Alvino Romero is believed to have homesteaded the top of the canyon that bears his surname in 1913, although Los Angeles County Assessor records give a date of 1912 for his tiny one-room, 192-square-foot homestead cabin. It's a crude board-and-batt structure with horizontal wooden boards for walls, a corrugated metal roof and no insulation.
The cabin still stands, and Alvino's descendants still own the property as of 2014.
Alvino Romero (sometimes incorrectly cited as Albino Romero) was born Jan. 7, 1851, probably in Santa Barbara. The 1860 Federal Census for the town of Santa Barbara lists him as the fourth of eight children (the seven youngest being boys) of Pedro and Josefa Romero.
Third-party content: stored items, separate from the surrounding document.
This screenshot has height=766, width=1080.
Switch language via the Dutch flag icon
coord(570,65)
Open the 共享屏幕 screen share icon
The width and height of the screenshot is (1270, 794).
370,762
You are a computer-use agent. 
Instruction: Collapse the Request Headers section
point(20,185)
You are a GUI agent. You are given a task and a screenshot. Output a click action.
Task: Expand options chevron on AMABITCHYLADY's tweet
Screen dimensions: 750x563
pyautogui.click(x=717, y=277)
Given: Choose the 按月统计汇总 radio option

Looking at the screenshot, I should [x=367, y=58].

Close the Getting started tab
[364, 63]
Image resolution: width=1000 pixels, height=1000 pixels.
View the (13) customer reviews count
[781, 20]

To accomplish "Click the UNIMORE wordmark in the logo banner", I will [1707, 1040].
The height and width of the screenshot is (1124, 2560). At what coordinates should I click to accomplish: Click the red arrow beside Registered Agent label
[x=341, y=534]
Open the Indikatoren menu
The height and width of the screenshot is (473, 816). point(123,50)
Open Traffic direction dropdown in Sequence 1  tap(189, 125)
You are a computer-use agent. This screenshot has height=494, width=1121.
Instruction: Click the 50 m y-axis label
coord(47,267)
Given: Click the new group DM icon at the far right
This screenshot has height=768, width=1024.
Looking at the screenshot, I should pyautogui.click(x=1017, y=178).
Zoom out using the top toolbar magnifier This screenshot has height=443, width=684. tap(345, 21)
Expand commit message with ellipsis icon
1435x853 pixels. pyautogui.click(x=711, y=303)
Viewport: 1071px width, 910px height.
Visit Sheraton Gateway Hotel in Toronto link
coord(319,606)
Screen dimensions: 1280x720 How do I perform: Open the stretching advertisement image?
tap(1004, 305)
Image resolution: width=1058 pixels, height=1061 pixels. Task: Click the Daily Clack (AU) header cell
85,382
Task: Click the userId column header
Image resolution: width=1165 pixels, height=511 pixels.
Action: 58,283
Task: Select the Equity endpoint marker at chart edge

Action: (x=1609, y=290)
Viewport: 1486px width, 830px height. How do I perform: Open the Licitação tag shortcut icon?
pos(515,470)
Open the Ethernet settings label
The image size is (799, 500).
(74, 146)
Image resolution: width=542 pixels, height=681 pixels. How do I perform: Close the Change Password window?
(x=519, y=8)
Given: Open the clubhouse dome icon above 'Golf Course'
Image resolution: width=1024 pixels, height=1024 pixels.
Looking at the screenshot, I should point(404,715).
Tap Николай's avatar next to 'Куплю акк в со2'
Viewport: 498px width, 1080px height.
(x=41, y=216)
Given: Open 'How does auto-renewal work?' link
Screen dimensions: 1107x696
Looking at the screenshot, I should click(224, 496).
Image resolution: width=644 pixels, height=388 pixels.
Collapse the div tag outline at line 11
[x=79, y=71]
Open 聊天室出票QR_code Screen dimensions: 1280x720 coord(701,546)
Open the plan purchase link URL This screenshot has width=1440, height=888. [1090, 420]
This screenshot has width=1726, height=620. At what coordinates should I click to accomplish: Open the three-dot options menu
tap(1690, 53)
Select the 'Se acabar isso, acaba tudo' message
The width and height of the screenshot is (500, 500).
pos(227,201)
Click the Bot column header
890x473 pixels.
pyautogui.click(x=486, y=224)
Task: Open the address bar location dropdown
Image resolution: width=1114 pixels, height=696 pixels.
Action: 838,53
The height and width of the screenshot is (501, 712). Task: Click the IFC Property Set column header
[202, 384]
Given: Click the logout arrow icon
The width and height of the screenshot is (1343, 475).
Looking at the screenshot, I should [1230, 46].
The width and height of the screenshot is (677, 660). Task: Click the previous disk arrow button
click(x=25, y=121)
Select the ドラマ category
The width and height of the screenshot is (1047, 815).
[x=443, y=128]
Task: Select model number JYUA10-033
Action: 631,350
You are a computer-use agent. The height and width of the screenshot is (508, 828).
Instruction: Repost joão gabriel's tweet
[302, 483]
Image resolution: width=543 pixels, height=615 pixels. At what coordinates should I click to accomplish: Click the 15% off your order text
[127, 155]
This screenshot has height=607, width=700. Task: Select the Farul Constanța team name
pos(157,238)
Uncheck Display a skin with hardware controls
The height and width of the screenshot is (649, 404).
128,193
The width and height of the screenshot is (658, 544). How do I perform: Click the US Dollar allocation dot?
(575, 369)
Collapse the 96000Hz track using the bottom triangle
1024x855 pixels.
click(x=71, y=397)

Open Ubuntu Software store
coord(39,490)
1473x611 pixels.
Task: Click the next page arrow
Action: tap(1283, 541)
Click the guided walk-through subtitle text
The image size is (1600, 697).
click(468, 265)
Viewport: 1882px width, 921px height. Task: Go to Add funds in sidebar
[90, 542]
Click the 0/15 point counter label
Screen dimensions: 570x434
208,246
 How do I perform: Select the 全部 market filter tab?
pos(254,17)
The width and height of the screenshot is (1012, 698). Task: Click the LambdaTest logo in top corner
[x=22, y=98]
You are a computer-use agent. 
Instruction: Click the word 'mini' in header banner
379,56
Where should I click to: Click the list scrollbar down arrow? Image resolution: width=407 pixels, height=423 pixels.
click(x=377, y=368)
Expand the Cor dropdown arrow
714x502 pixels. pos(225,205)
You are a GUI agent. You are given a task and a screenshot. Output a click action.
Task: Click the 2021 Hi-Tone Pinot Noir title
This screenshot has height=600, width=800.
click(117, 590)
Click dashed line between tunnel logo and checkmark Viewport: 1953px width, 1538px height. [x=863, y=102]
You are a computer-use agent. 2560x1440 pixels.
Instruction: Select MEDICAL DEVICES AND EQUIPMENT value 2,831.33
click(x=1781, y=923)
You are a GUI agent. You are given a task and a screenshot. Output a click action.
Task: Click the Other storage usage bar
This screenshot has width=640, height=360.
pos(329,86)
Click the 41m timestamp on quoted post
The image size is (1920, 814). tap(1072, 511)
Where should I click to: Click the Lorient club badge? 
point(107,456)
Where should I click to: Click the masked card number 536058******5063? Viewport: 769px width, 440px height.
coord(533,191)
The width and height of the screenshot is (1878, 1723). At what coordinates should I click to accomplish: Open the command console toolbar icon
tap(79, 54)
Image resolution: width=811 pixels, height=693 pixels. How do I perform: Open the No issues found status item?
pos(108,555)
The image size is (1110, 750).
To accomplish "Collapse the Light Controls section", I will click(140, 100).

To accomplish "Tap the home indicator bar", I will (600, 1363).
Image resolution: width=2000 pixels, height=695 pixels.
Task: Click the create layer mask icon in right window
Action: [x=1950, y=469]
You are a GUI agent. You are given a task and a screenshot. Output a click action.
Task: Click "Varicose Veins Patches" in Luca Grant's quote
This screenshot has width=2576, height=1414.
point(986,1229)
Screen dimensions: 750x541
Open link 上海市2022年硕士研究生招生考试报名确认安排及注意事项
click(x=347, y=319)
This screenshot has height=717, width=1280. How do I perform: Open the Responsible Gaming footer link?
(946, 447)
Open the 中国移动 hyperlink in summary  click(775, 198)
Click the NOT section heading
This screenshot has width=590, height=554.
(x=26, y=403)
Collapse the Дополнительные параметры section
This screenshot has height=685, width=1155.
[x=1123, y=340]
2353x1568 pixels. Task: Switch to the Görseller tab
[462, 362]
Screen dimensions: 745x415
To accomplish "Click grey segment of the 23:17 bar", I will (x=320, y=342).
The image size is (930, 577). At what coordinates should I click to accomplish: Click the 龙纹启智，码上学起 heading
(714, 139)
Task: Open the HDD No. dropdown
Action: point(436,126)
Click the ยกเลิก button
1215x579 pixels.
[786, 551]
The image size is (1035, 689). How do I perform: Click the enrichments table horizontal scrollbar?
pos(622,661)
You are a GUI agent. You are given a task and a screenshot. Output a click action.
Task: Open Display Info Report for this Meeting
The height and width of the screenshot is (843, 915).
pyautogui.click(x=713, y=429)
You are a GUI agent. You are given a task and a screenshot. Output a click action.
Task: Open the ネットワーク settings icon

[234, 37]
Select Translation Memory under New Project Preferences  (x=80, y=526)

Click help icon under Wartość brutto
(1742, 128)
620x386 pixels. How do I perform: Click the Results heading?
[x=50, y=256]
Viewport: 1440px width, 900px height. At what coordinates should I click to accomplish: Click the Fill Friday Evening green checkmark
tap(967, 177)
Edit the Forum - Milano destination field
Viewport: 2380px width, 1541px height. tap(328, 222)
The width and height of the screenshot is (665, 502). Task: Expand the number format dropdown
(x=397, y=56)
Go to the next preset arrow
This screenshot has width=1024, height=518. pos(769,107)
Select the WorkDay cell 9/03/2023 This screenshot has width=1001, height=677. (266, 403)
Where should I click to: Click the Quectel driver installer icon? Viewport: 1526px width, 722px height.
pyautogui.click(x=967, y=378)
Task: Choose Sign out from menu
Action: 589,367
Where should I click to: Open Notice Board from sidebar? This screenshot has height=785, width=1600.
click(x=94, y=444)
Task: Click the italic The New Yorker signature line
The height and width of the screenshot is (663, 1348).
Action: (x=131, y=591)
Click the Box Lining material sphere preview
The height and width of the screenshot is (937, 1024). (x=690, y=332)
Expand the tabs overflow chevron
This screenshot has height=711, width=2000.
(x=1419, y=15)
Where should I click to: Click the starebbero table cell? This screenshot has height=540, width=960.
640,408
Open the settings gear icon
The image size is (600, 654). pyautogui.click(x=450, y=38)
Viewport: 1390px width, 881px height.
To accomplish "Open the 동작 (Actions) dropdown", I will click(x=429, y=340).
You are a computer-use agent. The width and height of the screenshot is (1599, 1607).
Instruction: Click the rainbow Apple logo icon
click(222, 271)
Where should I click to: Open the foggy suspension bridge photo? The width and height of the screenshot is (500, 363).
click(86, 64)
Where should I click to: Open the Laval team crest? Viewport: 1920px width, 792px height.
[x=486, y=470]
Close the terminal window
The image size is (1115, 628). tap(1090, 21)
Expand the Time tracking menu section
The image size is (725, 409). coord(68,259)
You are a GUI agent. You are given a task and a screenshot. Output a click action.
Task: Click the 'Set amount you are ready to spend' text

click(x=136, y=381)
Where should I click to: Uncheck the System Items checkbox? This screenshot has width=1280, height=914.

Pedro, then 50, was listed as a stock raiser who owned his own home; both Pedro and Josefa, then 48, were native Californians. At least two other Romero families, probably related, lived in Santa Barbara at the same time.
The 1860 Census shows that Alivno was enrolled in school. However, the last federal Census in which he would appear, in 1940, when he was 89, indicated he had zero years of schooling. The 1860 Census lists his parents and older sister as illiterate.
Alvino came to Castaic and farmed the land he homesteaded, as required under the Homestead Act. He raised his children in the small cabin.
According to Marylynn Butters, nee Winkler, whose parents in 1922 homesteaded the property immediately south of the Romeros (and immediately north of the future Castaic High School), Alivno was known to the locals as "Old Man Romero."
He earned the nickname. Alvino Romero died July 3, 1947, at the ripe old age of 96. He is buried at Santa Barbara Cemetery, 901 Channel Drive.